**PAGINAFRAGMENT:**

Kipfilet zou verkeerd zijn geëtiketteerd
In Nederland bewerkte kipfilets die volgens de Ierse keuringsdienst van waren een risico op bse opleveren, zijn verkeerd geëtiketteerd. Volgens het Productschap Vee, Vlees en Eieren is er echter niets met het vlees aan de hand.
De Nederlandse Keuringsdienst van Waren zegt dat er geen enkele reden is te denken dat er een risico op bse is. Het gaat om vlees dat op toegestane wijze is bewerkt met marinadeachtige stoffen of hulpmiddelen als bindmiddelen, stelt een woordvoerster van het productschap. Volgens het schap is het een veilig en toegestaan procedé, maar is achterwege gelaten de juiste etiketten op de vleespakketjes te plakken.
De Ierse keuringsdienst ontdekte in mei dat meer dan de helft van de onderzochte Nederlandse kippen DNA bevatte dat niet door de ingrediënten op het etiket kon worden verklaard. De meeste kippen bevatten rundvleeseiwit, maar een aantal kippen bleek ook te zijn behandeld met proteïnen van varkensvlees.
Het inspuiten van kippenvlees met vocht is een in Nederland toegestane methode om het vlees mals te houden. De omstreden kipfilets zouden afkomstig zijn van drie bedrijven in Nederland waar dit speciale procedé plaatsheeft: Lelie, Vriesekoop en De Kippenhof.
De Nederlandse Keuringsdienst van Waren heeft op verzoek van de Ieren inmiddels een onderzoek ingesteld. De dienst gaat op zoek naar de in Nederland toegevoegde hulpstoffen, en met name de omstreden eiwitten, om een monster te kunnen onderzoeken. „We verwachten er niet veel van”, aldus een woordvoerder. Sinds 1997 wordt al het bse-gevoelige materiaal in Nederland vernietigd.
De Kippenhof in Ermelo bestrijdt dat kipfilet runder-DNA bevat. „Ze hebben hier negen monsters genomen en in eentje zouden ze dan runder-DNA hebben gevonden”, aldus bedrijfsleider K. Rood. „Volgens mij heeft de onderzoeker het DNA verkeerd geïnterpreteerd.”
Kippenvleesbewerkingsbedrijf Vriesekoop in Zoetermeer stelt dat de gevonden sporen van runder-DNA hooguit melk zouden kunnen zijn.

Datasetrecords
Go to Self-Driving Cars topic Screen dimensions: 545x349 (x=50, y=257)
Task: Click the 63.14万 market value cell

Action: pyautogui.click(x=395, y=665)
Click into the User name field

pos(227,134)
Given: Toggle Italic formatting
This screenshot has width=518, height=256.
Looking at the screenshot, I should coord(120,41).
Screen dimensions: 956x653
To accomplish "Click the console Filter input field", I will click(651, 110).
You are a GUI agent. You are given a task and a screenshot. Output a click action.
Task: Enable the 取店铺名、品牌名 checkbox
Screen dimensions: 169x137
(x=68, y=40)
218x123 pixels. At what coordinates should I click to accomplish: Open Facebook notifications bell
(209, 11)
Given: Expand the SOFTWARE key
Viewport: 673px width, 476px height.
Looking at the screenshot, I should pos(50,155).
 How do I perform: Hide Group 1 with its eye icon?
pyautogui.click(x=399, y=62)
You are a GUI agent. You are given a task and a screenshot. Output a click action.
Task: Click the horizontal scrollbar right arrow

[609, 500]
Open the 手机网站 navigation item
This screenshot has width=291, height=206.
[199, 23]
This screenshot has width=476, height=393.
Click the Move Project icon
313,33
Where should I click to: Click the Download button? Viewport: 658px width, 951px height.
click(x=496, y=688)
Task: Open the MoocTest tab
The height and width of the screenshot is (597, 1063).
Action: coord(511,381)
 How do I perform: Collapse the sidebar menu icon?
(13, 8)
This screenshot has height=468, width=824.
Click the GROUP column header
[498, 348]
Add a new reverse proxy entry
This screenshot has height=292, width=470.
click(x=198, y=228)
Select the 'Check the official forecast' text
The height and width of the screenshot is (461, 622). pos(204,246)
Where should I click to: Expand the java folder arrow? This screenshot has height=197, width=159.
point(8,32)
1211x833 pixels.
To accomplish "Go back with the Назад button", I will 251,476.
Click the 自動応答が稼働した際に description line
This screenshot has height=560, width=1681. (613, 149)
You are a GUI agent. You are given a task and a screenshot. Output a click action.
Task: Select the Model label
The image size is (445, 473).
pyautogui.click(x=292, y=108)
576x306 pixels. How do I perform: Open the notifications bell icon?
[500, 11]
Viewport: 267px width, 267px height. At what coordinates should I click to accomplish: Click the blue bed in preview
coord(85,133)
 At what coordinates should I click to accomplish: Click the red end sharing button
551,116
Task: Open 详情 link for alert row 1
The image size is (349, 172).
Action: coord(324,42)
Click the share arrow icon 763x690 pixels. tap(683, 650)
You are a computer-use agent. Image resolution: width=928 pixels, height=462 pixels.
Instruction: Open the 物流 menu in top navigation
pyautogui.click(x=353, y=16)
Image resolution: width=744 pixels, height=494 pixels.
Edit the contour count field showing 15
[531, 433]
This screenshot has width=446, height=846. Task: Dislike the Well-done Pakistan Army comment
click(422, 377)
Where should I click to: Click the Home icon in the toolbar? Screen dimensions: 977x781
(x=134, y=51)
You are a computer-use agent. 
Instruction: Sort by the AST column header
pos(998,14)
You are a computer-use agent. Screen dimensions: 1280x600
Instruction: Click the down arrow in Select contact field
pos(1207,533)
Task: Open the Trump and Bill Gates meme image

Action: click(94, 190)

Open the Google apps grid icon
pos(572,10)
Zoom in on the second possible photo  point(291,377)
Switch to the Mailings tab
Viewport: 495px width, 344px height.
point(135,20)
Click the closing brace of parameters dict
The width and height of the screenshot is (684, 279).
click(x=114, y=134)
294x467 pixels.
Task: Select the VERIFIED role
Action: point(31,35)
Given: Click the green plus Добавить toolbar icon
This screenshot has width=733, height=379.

**WAT JE DOET:**
Kopieer uit het artikel over de kipfilets letterlijk alles vanaf "De Nederlandse Keuringsdienst van Waren zegt" tot en met "proteïnen van varkensvlees.".

**ANTWOORD OEFENING:**
De Nederlandse Keuringsdienst van Waren zegt dat er geen enkele reden is te denken dat er een risico op bse is. Het gaat om vlees dat op toegestane wijze is bewerkt met marinadeachtige stoffen of hulpmiddelen als bindmiddelen, stelt een woordvoerster van het productschap. Volgens het schap is het een veilig en toegestaan procedé, maar is achterwege gelaten de juiste etiketten op de vleespakketjes te plakken.
De Ierse keuringsdienst ontdekte in mei dat meer dan de helft van de onderzochte Nederlandse kippen DNA bevatte dat niet door de ingrediënten op het etiket kon worden verklaard. De meeste kippen bevatten rundvleeseiwit, maar een aantal kippen bleek ook te zijn behandeld met proteïnen van varkensvlees.